STATED PROBLEM. In the records below, replace every "How do I perform:" with "Instruction:" and leave everything else unchanged.

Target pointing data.
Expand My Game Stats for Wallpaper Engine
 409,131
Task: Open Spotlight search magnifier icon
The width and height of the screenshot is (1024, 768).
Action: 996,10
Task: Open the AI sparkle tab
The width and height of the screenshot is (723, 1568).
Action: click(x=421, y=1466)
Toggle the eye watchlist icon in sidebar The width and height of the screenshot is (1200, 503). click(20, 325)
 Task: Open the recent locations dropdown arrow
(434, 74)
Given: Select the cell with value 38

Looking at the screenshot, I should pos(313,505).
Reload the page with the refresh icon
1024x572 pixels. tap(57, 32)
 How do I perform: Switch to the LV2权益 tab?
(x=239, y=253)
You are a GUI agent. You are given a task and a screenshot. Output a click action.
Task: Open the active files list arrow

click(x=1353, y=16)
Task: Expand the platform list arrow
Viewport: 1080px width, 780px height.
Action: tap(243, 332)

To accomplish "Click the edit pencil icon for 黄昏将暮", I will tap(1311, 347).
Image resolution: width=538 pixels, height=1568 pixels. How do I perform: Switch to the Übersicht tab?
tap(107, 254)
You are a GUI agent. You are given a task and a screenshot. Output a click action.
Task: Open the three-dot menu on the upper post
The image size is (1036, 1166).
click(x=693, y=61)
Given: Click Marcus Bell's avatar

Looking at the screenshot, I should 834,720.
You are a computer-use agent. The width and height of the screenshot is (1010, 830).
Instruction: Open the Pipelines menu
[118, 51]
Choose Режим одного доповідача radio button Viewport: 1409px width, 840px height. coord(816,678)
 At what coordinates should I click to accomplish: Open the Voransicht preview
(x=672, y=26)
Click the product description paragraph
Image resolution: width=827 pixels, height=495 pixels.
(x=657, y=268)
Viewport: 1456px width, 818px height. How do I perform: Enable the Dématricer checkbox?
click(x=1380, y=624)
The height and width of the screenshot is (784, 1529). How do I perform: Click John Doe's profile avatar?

RESPONSE.
Expand My Game Stats for Wallpaper Engine
 409,131
Task: Open Spotlight search magnifier icon
The width and height of the screenshot is (1024, 768).
Action: 996,10
Task: Open the AI sparkle tab
The width and height of the screenshot is (723, 1568).
Action: click(x=421, y=1466)
Toggle the eye watchlist icon in sidebar The width and height of the screenshot is (1200, 503). click(20, 325)
 Task: Open the recent locations dropdown arrow
(434, 74)
Given: Select the cell with value 38

Looking at the screenshot, I should pos(313,505).
Reload the page with the refresh icon
1024x572 pixels. tap(57, 32)
 Instruction: Switch to the LV2权益 tab?
(x=239, y=253)
You are a GUI agent. You are given a task and a screenshot. Output a click action.
Task: Open the active files list arrow

click(x=1353, y=16)
Task: Expand the platform list arrow
Viewport: 1080px width, 780px height.
Action: tap(243, 332)

To accomplish "Click the edit pencil icon for 黄昏将暮", I will tap(1311, 347).
Image resolution: width=538 pixels, height=1568 pixels. Instruction: Switch to the Übersicht tab?
tap(107, 254)
You are a GUI agent. You are given a task and a screenshot. Output a click action.
Task: Open the three-dot menu on the upper post
The image size is (1036, 1166).
click(x=693, y=61)
Given: Click Marcus Bell's avatar

Looking at the screenshot, I should 834,720.
You are a computer-use agent. The width and height of the screenshot is (1010, 830).
Instruction: Open the Pipelines menu
[118, 51]
Choose Режим одного доповідача radio button Viewport: 1409px width, 840px height. coord(816,678)
 At what coordinates should I click to accomplish: Open the Voransicht preview
(x=672, y=26)
Click the product description paragraph
Image resolution: width=827 pixels, height=495 pixels.
(x=657, y=268)
Viewport: 1456px width, 818px height. Instruction: Enable the Dématricer checkbox?
click(x=1380, y=624)
The height and width of the screenshot is (784, 1529). Instruction: Click John Doe's profile avatar?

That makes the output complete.